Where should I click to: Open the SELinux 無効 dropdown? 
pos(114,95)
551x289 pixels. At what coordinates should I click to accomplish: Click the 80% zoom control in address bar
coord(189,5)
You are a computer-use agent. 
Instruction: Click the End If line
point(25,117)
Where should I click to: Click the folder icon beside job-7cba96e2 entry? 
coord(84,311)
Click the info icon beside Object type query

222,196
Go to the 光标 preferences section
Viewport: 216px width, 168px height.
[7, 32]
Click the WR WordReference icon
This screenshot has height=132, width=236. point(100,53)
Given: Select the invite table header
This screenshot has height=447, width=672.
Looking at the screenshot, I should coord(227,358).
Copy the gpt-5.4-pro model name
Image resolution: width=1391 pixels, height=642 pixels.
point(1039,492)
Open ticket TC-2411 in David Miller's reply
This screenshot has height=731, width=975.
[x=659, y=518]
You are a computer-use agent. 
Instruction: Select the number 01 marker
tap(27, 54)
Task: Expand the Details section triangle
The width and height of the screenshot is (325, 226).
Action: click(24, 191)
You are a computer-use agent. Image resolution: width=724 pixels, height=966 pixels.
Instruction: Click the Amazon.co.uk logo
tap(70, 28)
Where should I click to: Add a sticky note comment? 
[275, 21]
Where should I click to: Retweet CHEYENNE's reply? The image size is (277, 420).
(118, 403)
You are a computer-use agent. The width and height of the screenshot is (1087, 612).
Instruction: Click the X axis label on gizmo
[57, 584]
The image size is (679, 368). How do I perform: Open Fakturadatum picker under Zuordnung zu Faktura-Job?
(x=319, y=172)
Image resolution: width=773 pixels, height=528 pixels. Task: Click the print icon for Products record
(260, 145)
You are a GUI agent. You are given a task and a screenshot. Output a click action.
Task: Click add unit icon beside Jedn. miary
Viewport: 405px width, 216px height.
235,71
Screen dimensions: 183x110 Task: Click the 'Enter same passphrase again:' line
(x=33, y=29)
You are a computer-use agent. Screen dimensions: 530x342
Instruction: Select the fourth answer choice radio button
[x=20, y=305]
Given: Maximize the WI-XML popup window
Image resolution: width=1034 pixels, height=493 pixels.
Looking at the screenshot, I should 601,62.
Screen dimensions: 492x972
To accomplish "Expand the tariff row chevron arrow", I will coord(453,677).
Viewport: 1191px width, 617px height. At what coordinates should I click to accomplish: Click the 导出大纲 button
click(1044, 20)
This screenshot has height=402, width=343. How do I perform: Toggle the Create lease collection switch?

● ● ● ● ●

Pick out every line in the listing above that contains the word "reply".

Open ticket TC-2411 in David Miller's reply
Where should I click to: Retweet CHEYENNE's reply? The image size is (277, 420).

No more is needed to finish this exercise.